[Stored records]
◇ ◇ ◇ ◇ ◇ ◇ ◇

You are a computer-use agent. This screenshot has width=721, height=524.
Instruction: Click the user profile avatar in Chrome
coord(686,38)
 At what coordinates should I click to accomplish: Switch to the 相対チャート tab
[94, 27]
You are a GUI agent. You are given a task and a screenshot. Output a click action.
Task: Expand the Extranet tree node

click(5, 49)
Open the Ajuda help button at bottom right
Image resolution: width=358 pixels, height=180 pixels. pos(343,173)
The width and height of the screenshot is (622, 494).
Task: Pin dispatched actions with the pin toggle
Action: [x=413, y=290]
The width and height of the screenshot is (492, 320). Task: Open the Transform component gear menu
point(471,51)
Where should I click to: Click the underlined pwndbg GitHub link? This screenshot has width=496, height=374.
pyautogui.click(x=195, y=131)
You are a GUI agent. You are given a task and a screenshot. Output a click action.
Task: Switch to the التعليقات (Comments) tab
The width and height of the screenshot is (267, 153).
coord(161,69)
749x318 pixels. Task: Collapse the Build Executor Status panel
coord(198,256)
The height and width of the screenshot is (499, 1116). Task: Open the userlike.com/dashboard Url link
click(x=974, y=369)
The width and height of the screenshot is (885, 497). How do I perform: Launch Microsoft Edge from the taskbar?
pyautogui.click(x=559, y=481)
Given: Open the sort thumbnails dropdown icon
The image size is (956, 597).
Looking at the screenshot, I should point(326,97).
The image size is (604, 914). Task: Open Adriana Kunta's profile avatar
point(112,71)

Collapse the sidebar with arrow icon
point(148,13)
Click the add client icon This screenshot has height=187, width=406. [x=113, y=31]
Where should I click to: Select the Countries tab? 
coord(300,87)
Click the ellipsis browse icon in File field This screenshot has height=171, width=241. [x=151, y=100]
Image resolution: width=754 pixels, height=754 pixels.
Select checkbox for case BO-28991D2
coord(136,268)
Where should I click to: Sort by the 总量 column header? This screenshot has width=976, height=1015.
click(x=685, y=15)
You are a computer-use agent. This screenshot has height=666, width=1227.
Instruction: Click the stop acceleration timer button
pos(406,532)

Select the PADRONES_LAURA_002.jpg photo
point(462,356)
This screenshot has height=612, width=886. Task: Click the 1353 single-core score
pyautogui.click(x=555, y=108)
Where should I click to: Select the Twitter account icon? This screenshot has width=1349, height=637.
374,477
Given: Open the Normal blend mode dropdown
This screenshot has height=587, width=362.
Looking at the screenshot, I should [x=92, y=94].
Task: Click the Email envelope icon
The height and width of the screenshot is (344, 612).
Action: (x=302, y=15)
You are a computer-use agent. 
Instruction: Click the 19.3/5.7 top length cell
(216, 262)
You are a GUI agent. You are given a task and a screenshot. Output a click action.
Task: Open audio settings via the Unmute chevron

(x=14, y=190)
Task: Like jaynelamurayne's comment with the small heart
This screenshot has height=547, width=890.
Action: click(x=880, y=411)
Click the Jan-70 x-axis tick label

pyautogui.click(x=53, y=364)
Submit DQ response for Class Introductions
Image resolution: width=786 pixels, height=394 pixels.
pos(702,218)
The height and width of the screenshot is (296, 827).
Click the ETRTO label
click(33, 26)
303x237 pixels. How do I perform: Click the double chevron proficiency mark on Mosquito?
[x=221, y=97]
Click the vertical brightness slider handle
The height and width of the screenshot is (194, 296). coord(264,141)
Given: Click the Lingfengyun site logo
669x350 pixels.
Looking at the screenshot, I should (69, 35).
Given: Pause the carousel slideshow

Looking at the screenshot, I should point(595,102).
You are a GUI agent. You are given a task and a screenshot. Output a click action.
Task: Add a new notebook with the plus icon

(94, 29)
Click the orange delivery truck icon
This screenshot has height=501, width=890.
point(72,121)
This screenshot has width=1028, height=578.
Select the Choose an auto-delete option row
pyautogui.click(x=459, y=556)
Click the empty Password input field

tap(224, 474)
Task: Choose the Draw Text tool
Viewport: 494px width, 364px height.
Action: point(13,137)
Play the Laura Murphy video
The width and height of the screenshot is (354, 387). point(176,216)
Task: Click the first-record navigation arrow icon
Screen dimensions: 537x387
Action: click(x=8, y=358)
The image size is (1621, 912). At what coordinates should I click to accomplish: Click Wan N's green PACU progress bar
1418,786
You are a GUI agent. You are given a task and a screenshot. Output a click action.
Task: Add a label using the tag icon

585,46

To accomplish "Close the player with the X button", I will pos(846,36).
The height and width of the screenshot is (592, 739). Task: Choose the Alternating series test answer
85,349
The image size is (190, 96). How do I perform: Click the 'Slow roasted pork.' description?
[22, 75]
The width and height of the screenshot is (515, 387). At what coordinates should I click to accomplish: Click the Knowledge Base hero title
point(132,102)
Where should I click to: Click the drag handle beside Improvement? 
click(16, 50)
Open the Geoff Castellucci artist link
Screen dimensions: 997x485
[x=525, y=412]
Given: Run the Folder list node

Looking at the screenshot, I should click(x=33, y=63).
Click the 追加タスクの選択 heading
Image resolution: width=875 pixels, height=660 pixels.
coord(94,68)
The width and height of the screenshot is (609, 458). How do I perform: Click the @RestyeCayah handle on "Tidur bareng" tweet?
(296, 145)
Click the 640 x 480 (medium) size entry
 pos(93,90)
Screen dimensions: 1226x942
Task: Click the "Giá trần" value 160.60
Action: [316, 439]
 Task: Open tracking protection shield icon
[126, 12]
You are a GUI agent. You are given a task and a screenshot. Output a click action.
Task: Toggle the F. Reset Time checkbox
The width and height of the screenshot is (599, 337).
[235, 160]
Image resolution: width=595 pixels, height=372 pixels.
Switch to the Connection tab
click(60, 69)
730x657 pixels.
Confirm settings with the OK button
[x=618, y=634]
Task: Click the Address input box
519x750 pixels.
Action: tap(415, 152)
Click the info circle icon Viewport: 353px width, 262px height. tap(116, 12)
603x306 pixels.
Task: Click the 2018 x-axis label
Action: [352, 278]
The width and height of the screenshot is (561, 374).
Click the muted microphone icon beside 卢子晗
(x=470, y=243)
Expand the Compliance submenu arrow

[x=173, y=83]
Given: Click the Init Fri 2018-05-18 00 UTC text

◇ ◇ ◇ ◇ ◇ ◇ ◇

### [Problem statement]
Look through the entries above; copy each line where the string "dropdown" appears.

### [Expected output]
Given: Open the sort thumbnails dropdown icon
Given: Open the Normal blend mode dropdown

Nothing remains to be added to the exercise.